Exercise tasks:
1/ Answer these questions from the passage on climate impacts to ocean ecosystems below:
(a) What confidence level is given for expansion in the poleward boundary?
(b) On slopes, seamounts and canyons, under which scenario are the changes projected to be much larger?
(c) Which organisms may be more tolerant than cold water coral?
2/ Please write the next part of the passage on climate impacts to ocean ecosystems below, picking up after its final sentence.

Text block:
The climatic hazards for pelagic organisms from plankton to mammals are driving changes in eco-physiology, biogeography and ecology and biodiversity ( ''high confidence'' ) (Section 5.2.3.1). Observed and projected population declines in the equator-ward range boundary ( ''medium confidence'' ), expansion in the poleward boundary ( ''high confidence'' ), earlier timing of biological events ( ''high confidence'' ), overall shift species composition ( ''high confidence'' ) and decreases in animal biomass ( ''medium confidence'' ), are consistent with expected responses to climate change (Section 5.2.3; Figure 5.13). It is ''likely'' that increased OA has not yet caused sufficient reduction in fitness to decrease abundances of calcifying phytoplankton and zooplankton, but ''is very'' ''likely'' ( ''high confidence'' ) that calcifying planktonic organisms will experience great decreases in abundance and diversity under high emission scenarios by the end of the century. Therefore, impacts to the epipelagic ecosystems are already observed in the present day (Figure 5.16). Based on simulation modelling and experimental findings, the combined effects of warming, ocean deoxygenation, OA and changes in NPP in the 21st century are projected to exacerbate the impacts on the growth, reproduction and mortality of fishes, and consequently increase the risk of population decline ( ''high confidence'' ) (Section 5.2.3.1). There may be some capacity for adjustment and evolutionary adaptation that lowers their sensitivity to warming and decrease in oxygen ( ''low confidence'' ). However, historical responses in abundance and ranges of marine fishes to ocean warming and decrease in oxygen in the past suggest that adaptation is not always sufficient to mitigate the observed impacts ( ''medium confidence'' ) (Section 5.2.3) (SM5.2).

Despite its remoteness, most of the deep seafloor ecosystems already have or are projected to experience rising temperatures and declining oxygen, pH and POC flux beyond natural variability within the next half century (See Section 5.2.4). On slopes, seamounts and canyons these changes are projected to be much larger under RCP8.5 than under RCP2.6 ( ''high confidence'' ), with greatest effects on seafloor community diversity and function from expansion of low oxygen zones and aragonite undersaturation ( ''medium confidence'' ). As critical thresholds of temperature, oxygen and CO 2 are exceeded, coral species will alter their depth distributions, non-living carbonate will experience dissolution and bioerosion, and stress will be exacerbated by lower food supply. These changes are projected to cause loss of cold water coral habitat with highest climate hazard in the Arctic and north Atlantic Ocean ( ''medium confidence'' ), while sponges may be more tolerant (Box 5.2) ( ''low confidence'' ). Projected changes in food supply to the seafloor at abyssal depths combined with warmer temperatures are anticipated to cause reductions in biomass and body size ( ''medium confidence'' ) that could affect the carbon cycle in this century under RCP8.5 ( ''low confidence'' ). Even at hydrothermal vents and methane seeps, some dominant species such as mussels may be vulnerable to reduced photosynthetically-based food supply or have planktonic larvae or oxidising symbionts that are negatively affected by warming, acidification and oxygen loss ( ''low confidence'' ).

[Data records]
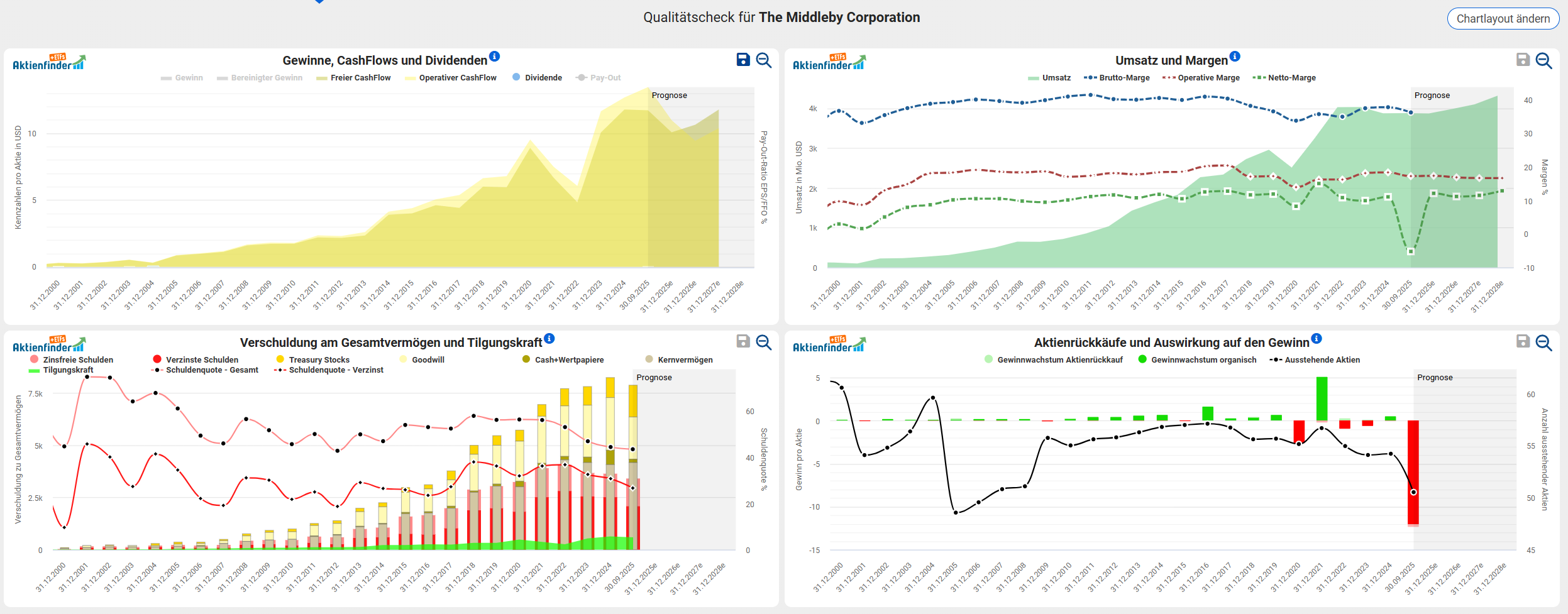Open Aktienfinder logo in the Umsatz chart
Screen dimensions: 1568x614
(x=829, y=62)
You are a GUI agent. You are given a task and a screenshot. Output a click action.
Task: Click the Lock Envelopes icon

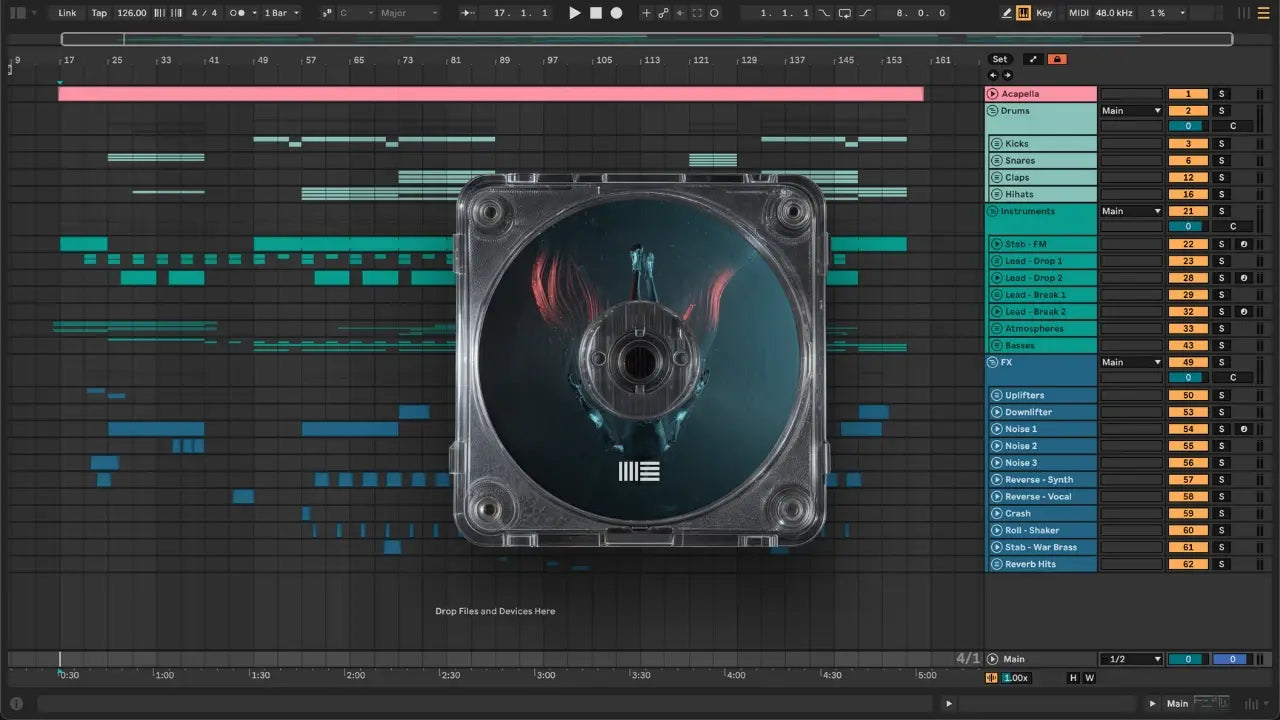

Exercise results:
1/
(a) High confidence
(b) RCP8.5
(c) Sponges

2/
Widespread attributes of deep seafloor fauna (e.g., great longevity '','' high levels of habitat specialisation including well-defined physiological tolerances and thresholds, dependence on environmental triggers for reproduction, and highly developed mutualistic interactions) can increase the vulnerability of selected taxa to changing conditions (FAO, 2019) ( ''medium confidence'' ). However, some deep sea taxa (e.g., foraminifera and nematodes) may be more resilient to environmental change than their shallow-water counterparts ( ''low confidence'' ). Observations, experiments and model projections indicate that impacts of climate change have or are expected to take place in this century, indicating a transition from undetectable risk to moderate risk at &lt;1.5 o C warming of sea surface temperature for continental slope, canyon and seamount habitats, and for cold water corals (Figure 5.16). Emergence of risk is expected to occur later at around the mid-21st century under RCP8.5 for abyssal plain and chemosynthetic ecosystems (vents and seeps) (Figure 5.16). All deep seafloor ecosystems are expected to be subject to at least moderate risk under RCP8.5 by the end of the 21st century, with cold water corals experiencing a transition from moderate to high risk below 3 o C (SM5.2).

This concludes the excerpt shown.